Лена весело рассмеялась, и Леша, поняв, что настал подходящий момент, наклонился и поцеловал ее в губы. Девушка ответила — хотя и не с такой страстностью, как он надеялся.
— Мы на улице, Леша, — тихо предупредила она. — Здесь не нужно…
— А где нужно? — чуть отстранился он.
— Найдем… место… А теперь тебе нужно переодеться, пока к магазину наряд не подъехал. Сигнализацию я сниму, но в позднее время они все равно приглядывают. Не повезло.
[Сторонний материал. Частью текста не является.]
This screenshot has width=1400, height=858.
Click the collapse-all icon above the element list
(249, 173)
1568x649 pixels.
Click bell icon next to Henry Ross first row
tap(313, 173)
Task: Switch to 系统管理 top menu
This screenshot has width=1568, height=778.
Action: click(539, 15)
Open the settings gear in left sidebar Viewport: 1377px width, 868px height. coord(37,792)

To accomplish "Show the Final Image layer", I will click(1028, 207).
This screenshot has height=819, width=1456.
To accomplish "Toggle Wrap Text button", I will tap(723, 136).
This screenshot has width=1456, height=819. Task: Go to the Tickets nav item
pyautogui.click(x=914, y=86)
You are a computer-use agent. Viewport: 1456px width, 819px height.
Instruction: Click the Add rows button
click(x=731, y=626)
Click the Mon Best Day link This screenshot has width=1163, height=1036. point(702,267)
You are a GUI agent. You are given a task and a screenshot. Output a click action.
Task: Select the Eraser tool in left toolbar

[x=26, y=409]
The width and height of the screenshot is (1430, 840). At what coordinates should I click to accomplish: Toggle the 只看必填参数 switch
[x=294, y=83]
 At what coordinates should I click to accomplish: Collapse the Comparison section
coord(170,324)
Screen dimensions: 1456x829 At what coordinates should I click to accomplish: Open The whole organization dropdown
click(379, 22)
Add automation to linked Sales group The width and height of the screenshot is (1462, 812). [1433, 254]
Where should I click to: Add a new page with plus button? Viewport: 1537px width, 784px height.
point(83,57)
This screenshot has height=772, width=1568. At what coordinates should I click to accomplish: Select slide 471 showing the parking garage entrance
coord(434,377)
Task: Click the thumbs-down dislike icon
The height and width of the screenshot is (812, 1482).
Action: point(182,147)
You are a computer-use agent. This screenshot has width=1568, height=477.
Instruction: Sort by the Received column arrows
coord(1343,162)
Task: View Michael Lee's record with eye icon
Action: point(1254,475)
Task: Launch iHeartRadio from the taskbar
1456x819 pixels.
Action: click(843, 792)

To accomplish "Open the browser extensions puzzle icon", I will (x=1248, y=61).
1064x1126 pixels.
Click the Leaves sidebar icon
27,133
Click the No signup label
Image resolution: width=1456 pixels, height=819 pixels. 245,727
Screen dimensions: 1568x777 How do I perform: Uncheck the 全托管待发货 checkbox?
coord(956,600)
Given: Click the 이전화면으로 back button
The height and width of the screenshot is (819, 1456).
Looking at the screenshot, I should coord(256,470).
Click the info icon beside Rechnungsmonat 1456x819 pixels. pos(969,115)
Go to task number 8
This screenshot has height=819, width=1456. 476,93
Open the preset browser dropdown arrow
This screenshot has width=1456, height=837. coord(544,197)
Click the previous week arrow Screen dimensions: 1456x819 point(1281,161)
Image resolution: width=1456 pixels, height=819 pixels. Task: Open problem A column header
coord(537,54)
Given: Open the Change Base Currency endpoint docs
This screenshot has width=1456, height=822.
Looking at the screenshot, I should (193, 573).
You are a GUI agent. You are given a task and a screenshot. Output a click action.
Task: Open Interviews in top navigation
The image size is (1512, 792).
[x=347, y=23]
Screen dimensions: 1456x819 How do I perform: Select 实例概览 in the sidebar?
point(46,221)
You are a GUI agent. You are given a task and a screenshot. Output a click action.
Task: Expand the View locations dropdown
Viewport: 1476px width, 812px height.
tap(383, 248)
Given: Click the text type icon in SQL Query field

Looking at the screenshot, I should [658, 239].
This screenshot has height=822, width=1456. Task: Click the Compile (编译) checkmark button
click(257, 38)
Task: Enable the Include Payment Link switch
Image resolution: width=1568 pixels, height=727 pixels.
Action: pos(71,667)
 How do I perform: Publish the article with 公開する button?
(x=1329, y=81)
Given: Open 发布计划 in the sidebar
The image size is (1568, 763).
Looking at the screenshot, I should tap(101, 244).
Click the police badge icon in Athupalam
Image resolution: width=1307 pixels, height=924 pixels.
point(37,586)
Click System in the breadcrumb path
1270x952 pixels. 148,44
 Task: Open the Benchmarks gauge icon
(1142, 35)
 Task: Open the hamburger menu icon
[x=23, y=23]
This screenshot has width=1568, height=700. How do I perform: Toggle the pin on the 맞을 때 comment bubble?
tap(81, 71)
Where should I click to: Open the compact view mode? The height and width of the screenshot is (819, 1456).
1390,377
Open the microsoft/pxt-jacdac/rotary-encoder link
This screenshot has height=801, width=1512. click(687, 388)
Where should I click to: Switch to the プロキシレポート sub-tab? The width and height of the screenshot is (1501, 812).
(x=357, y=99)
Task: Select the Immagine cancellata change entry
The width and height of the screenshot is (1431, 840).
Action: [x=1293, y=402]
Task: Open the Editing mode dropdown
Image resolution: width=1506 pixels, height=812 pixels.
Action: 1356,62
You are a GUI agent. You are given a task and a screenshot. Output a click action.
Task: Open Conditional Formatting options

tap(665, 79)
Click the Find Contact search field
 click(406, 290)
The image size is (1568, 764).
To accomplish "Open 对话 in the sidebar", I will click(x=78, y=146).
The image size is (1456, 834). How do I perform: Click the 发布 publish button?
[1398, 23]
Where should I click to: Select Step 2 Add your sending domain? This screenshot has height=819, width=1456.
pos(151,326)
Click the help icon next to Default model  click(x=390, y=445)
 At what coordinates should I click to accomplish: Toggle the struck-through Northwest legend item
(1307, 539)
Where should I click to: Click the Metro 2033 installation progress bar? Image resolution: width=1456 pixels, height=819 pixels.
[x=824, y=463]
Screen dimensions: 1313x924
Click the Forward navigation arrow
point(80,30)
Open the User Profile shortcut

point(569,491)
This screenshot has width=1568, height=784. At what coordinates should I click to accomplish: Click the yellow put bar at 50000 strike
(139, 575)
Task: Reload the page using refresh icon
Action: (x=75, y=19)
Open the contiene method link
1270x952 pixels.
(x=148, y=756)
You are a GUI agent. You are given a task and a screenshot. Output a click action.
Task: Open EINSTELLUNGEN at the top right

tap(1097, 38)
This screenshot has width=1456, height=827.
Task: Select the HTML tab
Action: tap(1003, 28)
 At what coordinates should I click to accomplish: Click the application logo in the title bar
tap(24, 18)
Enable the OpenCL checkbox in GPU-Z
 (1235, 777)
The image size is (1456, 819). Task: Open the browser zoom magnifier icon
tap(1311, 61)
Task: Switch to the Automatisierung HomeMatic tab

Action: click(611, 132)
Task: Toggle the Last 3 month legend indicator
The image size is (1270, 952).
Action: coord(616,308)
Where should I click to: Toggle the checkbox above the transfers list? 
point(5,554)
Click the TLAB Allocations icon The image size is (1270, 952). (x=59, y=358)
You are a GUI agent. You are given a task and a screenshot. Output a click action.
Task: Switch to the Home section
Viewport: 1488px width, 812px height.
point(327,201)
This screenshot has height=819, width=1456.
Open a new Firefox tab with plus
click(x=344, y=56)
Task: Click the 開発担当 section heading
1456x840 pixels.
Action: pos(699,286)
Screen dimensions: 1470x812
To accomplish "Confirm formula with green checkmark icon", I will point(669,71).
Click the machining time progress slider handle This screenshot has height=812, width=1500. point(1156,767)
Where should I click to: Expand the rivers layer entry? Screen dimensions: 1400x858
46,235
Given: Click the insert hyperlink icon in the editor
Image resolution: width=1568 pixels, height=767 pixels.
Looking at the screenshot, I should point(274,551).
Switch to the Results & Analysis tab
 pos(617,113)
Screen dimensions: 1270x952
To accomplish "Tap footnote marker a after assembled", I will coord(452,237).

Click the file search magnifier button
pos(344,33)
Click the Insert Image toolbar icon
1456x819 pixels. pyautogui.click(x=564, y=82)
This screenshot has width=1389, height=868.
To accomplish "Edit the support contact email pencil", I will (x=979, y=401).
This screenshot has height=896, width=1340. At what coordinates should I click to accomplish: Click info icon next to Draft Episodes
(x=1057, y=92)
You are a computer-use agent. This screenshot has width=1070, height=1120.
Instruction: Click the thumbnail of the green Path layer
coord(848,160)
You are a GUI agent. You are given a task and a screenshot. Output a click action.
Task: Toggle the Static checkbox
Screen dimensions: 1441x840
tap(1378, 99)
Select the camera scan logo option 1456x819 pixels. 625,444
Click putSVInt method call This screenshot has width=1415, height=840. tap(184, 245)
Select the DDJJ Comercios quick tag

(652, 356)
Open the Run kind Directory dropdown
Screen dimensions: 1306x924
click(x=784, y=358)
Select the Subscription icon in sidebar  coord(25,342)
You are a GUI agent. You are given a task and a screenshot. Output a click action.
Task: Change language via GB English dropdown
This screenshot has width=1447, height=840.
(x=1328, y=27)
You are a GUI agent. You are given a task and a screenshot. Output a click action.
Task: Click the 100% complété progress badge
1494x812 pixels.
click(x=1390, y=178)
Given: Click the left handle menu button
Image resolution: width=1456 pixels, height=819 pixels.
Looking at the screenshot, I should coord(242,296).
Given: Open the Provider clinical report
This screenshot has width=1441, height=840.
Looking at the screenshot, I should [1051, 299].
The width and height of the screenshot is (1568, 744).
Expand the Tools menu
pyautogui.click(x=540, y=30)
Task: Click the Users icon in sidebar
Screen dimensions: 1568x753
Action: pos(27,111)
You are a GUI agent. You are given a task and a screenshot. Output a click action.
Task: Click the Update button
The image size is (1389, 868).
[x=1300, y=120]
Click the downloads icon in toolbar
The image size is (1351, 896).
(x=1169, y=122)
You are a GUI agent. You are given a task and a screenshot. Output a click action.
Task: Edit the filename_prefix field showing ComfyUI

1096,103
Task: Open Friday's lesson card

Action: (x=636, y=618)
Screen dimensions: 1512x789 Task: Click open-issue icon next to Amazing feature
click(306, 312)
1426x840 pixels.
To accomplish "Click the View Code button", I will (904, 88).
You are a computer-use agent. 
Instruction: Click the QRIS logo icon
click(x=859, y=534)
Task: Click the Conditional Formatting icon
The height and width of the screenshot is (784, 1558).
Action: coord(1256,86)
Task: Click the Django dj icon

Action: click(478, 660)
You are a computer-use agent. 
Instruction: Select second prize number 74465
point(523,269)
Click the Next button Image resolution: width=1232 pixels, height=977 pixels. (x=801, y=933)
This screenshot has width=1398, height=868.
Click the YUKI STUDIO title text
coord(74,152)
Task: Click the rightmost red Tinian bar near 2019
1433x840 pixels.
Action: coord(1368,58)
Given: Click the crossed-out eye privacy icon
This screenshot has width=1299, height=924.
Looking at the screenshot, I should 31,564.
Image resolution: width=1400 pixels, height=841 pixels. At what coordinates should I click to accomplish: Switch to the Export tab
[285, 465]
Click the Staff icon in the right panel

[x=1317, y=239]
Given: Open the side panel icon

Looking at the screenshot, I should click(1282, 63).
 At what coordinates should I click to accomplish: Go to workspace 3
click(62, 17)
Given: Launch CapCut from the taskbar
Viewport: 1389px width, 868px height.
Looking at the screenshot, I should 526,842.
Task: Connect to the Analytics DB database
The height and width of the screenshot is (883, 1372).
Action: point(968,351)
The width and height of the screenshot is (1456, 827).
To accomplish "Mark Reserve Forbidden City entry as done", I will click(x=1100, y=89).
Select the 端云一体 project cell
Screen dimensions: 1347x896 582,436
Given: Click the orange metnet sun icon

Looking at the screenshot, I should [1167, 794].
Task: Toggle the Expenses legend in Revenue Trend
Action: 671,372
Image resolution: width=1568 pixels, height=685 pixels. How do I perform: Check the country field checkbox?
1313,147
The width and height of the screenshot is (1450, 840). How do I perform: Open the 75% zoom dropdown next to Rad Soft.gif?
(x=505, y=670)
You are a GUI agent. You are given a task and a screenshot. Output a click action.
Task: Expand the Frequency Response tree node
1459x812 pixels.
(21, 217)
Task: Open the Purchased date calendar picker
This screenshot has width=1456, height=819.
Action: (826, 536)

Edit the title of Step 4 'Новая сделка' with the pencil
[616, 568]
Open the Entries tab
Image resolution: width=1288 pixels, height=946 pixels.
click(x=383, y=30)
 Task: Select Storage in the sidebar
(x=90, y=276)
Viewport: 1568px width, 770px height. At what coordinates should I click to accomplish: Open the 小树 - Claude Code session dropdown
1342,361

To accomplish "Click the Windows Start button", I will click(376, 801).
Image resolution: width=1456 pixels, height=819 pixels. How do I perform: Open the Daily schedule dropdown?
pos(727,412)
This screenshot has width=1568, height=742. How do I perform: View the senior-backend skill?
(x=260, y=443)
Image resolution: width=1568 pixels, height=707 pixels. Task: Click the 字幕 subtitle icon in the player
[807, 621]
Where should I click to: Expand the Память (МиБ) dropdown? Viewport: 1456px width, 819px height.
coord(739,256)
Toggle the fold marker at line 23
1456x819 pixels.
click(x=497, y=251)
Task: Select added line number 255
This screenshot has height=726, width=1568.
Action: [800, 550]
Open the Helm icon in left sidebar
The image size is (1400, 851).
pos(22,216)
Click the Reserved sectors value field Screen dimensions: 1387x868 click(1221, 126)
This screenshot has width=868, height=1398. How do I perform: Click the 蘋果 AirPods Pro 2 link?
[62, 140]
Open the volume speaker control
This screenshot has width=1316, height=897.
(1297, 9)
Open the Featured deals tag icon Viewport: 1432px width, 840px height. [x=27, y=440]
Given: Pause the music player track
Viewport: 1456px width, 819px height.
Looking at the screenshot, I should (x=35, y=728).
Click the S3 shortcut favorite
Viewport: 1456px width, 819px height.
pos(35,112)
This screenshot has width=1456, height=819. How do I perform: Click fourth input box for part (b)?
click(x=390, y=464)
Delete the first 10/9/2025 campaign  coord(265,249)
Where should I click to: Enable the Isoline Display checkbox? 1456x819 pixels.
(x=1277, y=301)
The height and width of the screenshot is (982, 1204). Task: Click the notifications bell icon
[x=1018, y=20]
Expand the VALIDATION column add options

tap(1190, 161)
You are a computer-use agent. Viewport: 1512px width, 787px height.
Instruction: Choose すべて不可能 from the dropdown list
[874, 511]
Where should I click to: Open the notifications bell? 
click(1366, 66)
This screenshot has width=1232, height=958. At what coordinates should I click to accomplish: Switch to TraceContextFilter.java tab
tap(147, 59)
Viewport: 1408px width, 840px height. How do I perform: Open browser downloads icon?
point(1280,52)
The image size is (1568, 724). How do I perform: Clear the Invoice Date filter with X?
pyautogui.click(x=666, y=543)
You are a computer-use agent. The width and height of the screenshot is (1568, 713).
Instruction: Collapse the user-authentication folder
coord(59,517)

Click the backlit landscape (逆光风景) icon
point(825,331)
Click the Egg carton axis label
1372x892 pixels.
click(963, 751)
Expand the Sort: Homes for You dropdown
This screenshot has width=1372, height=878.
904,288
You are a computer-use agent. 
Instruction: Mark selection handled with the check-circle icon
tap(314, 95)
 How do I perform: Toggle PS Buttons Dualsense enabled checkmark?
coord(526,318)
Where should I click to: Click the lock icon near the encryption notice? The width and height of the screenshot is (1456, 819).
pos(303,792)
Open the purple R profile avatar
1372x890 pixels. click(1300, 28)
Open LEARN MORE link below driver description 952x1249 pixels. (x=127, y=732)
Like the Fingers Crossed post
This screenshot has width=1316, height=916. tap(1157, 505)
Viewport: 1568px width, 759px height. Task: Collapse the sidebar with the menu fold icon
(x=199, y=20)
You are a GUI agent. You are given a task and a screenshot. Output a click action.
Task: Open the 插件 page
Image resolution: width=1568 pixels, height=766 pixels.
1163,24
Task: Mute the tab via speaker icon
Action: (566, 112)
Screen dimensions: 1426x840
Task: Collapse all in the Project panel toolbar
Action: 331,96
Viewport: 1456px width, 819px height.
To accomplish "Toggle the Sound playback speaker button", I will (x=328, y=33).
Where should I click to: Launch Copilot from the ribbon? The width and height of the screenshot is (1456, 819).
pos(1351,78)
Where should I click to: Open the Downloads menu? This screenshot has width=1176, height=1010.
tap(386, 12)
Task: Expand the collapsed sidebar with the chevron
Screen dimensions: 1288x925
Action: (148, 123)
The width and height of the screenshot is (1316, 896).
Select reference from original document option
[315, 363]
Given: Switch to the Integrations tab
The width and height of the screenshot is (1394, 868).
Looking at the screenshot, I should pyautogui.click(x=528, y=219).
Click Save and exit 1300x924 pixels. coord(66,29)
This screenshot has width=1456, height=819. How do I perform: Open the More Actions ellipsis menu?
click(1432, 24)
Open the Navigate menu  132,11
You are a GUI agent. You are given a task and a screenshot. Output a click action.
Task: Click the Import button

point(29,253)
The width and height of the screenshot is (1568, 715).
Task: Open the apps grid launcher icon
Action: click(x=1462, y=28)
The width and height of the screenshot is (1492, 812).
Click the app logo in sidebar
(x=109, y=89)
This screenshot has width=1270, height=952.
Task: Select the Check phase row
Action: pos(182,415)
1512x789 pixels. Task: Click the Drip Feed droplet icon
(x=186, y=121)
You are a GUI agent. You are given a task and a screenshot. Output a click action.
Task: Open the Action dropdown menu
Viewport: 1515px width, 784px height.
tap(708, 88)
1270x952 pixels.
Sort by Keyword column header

Уже через десять минут Дикулин помахал вслед отъезжающей «Тойоте» и завел своего верного «Ижака». Все происходящее казалось ему все более и более странным. Богатая и ослепительно красивая девчонка сама добивается его внимания, покупает одежду, намекает на желательность дальнейших отношений. Неужели и вправду влюбилась? То, что это не развод на деньги, теперь стало совершенно понятно — и хорошо, что он не позволил себе подобного намека в магазине. Странно… Или, может быть, она действительно рафинированна до такой степени, что готова переплачивать из своего кармана, лишь бы кавалер не выбивался из стиля ее гардероба? Да-а, тогда с ней придется тяжело… И тем не менее, Леша совершенно не собирался отказываться от такой удачи, раз уж она сама плыла к нему в руки.